Hélène Aubin a remarqué rapidement que le climat avait changé, pas pour le mieux, au retour de Liz Gagné à la présidence de la CSRS.

CS des Rives-du-Saguenay: l'intégrité de l'ex-DG Chantale Cyr « détruite »

« Tout ce qui a été dit et écrit dans les médias à propos de Chantale Cyr, ce n’est rien de moins qu’une destruction totale de son intégrité. De fausses informations ont été véhiculées et il n’y a jamais eu de rétractations de la part de la commission scolaire. Ce fut de l’acharnement. »

Ancienne coordonnatrice aux communications de la Commission scolaire des Rives-du-Saguenay (CSRS), Hélène Aubin a été entendue, mardi, devant le juge Guy Roy, du Tribunal administratif du travail du Québec, en lien avec six plaintes de harcèlement psychologique déposées par Mme Cyr et survenues après l’arrivée de la présidente Liz Gagné.

Hélène Aubin, qui est actuellement responsable des communications au Cégep FX Garneau de Québec, a raconté que le climat s’était particulièrement détérioré après le retour de Liz Gagné.

« Mme Gagné a décidé de devenir la seule porte-parole de la commission scolaire. On m’a dit de m’en détacher. Je n’intervenais plus. Il m’arrivait de m’apercevoir que des choses devaient être corrigées dans les médias, mais rien ne se faisait. Mme Gagné faisait à sa tête.

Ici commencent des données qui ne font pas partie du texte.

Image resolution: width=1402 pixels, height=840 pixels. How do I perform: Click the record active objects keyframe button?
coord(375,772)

Je voulais l’aider, mais elle ne voulait rien savoir », se remémore Mme Aubin.

« Moi-même, je suis partie en congé de maladie en novembre 2017. Je n’étais plus capable. C’était devenu irrespectueux. Ça n’allait pas bien. On se sentait épiés. Il était très difficile de travailler dans ce climat suspicieux », a ajouté Mme Aubin.

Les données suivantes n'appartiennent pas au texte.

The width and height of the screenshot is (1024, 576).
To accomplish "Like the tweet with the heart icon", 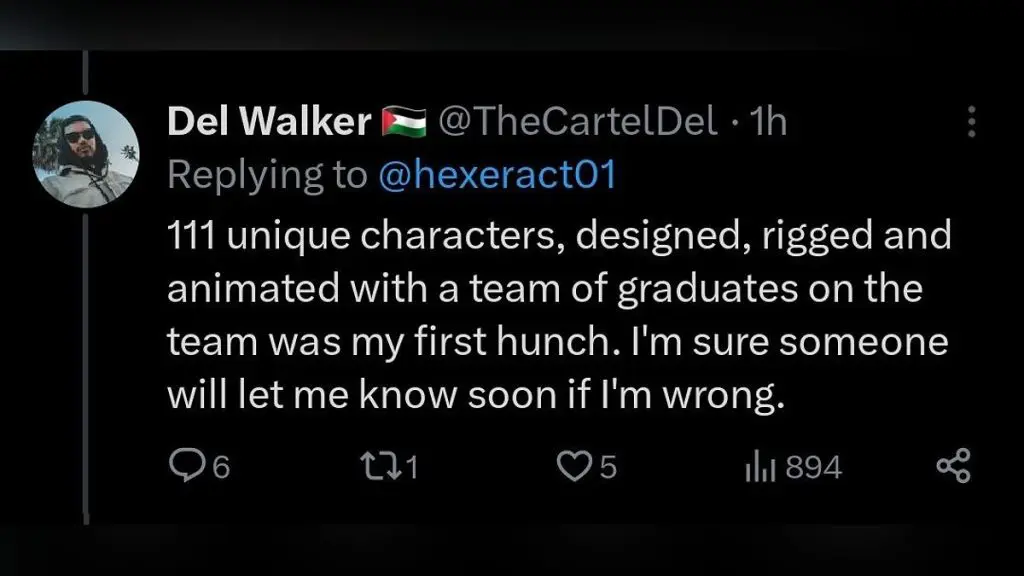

Celle qui a œuvré aux communications de la CSRS durant 12 ans, dont huit sous la présidence de Liz Gagné, précise que les choses allaient pourtant bien avec Mme Gagné jusqu’à son départ en 2014.

Mais à son retour en 2017, Mme Aubin a rapidement noté que les choses avaient changé. Plusieurs personnes lui ont dit que Liz Gagné était de retour pour avoir la peau de la directrice générale.

Le point culminant est survenu en octobre 2017 lorsque des changements importants sont survenus dans la délégation des pouvoirs.

« Ce soir-là, personne ne s’est vraiment rendu compte des impacts, étant donné qu’il n’y avait que les numéros d’inscrits. Mais le lendemain, lorsque nous avons analysé la situation, nous nous sommes rendu compte que la directrice générale n’avait plus de pouvoir et que la commission scolaire était paralysée, étant donné que les directions ne pouvaient plus prendre de décisions ou à peu près. »

« Chantale était anéantie et désemparée. Elle avait les pieds et les poings liés. Elle me disait que son rêve était mort, que son rêve s’arrêtait et avec tout ce qui se disait dans les médias, que ça n’allait plus. Elle était en détresse et me parlait de suicide, que son plan était fait », raconte Hélène Aubin.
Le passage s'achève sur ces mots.